::: The data :::

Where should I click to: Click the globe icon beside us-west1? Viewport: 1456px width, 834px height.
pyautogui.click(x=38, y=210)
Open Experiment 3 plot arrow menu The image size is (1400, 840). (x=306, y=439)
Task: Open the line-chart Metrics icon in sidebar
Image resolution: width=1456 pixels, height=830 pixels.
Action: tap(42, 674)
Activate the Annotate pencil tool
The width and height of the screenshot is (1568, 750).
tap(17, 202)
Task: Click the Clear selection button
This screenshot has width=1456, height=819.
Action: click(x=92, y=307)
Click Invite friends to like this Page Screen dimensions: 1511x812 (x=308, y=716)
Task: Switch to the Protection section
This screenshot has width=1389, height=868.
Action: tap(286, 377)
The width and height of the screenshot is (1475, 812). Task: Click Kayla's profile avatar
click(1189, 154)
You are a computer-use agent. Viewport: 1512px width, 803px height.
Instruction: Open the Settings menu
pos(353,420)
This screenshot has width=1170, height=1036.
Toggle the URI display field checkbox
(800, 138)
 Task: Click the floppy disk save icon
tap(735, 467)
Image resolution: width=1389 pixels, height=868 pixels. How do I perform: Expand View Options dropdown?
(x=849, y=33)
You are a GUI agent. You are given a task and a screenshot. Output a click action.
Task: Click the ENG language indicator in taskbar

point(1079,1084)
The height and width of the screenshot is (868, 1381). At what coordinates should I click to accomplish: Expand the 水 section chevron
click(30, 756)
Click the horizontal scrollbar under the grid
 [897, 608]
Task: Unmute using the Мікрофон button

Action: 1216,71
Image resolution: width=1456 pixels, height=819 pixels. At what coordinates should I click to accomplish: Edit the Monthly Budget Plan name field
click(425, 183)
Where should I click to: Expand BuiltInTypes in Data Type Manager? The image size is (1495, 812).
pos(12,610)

:::

What the task asks » Each line from the one that contains "Image resolution: width=1456 pixels, height=819" to the end of the data should be set down exactly, both ends included.

Result for this exercise »
Image resolution: width=1456 pixels, height=819 pixels. At what coordinates should I click to accomplish: Edit the Monthly Budget Plan name field
click(425, 183)
Where should I click to: Expand BuiltInTypes in Data Type Manager? The image size is (1495, 812).
pos(12,610)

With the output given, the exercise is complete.